▶ **Task requirements**: For this exercise, please find the lines in the entries that include the word "screenshot" and copy them.

[Data records Boundary: Start]

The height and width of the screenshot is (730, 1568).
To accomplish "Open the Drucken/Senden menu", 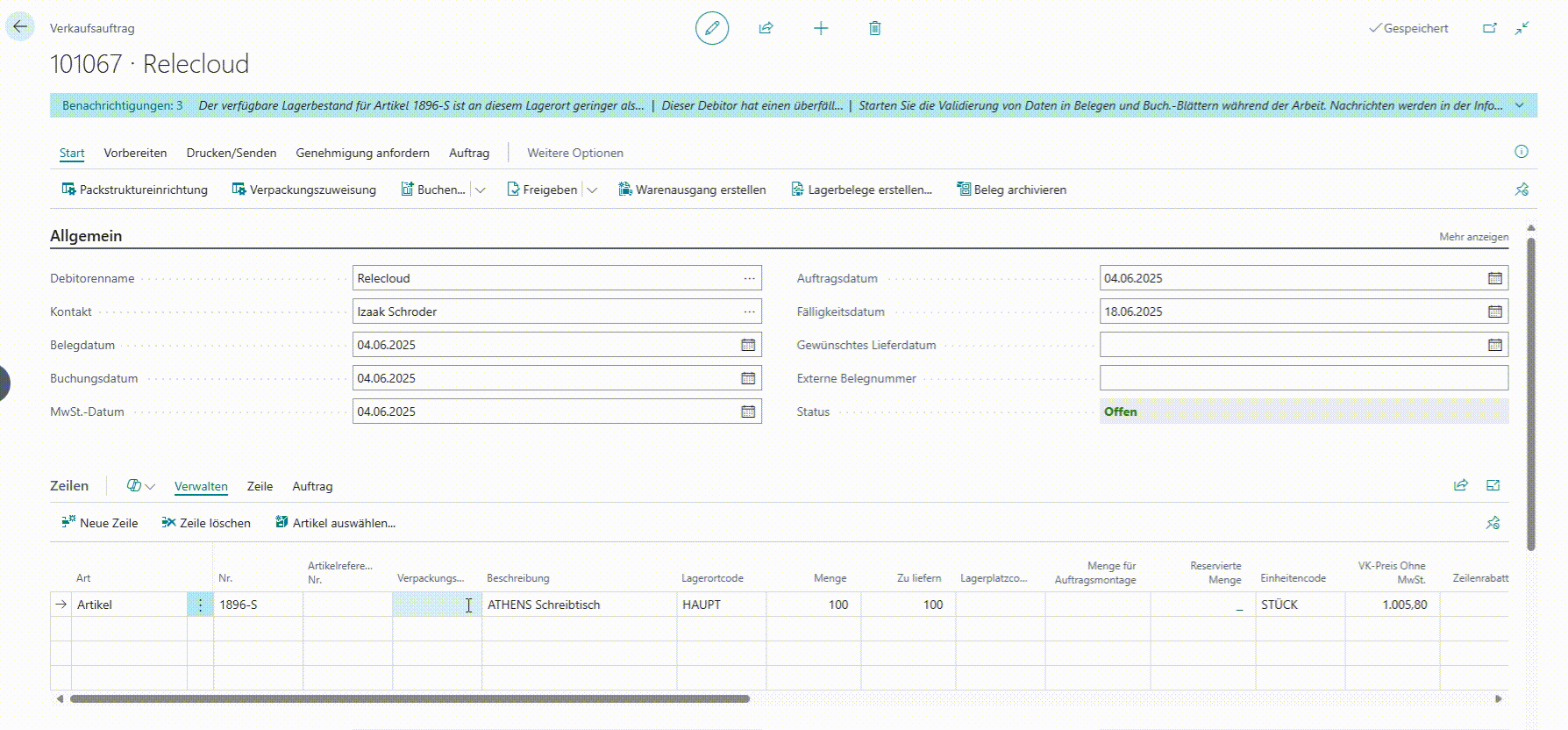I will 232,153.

[Data records Boundary: End]
[Data records Boundary: Start]

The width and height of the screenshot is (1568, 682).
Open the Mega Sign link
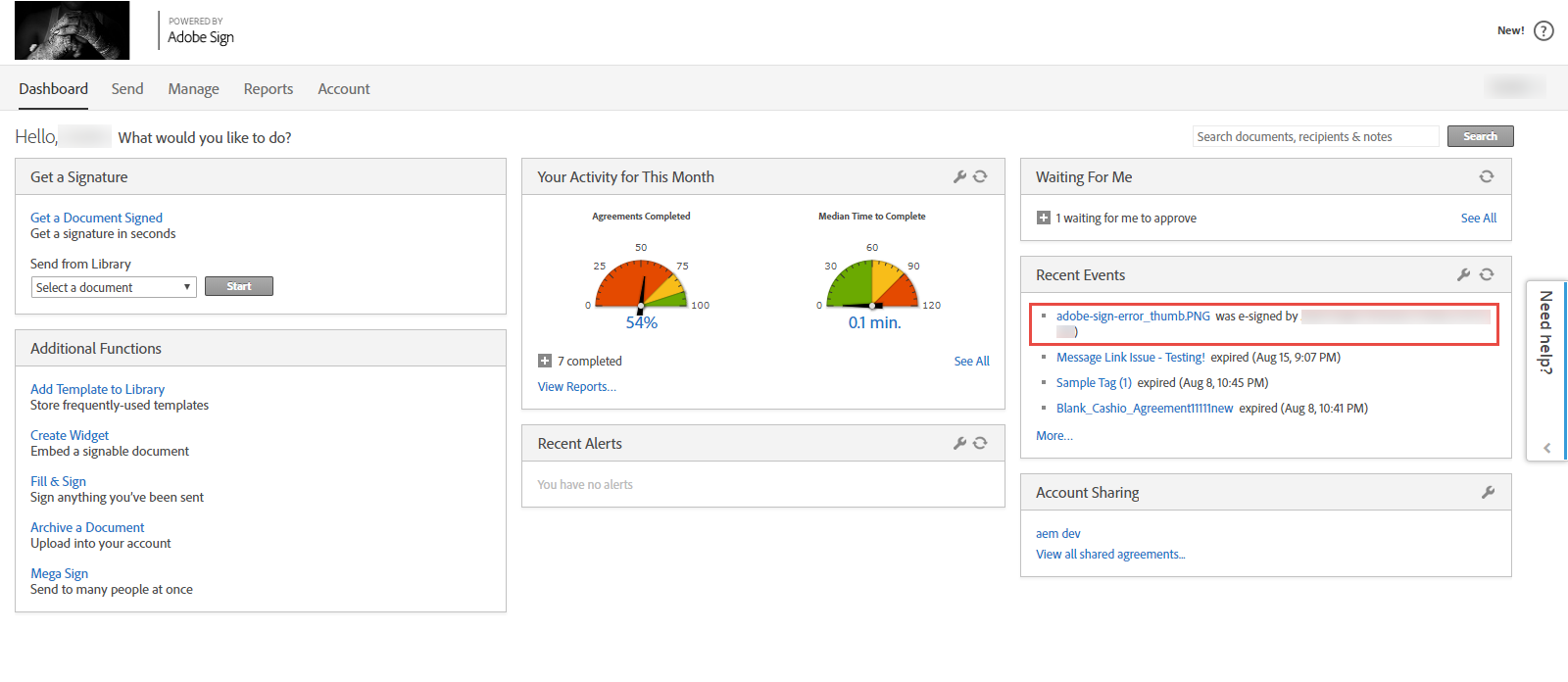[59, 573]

[Data records Boundary: End]

▶ **Output of the task**:
The height and width of the screenshot is (730, 1568).
The width and height of the screenshot is (1568, 682).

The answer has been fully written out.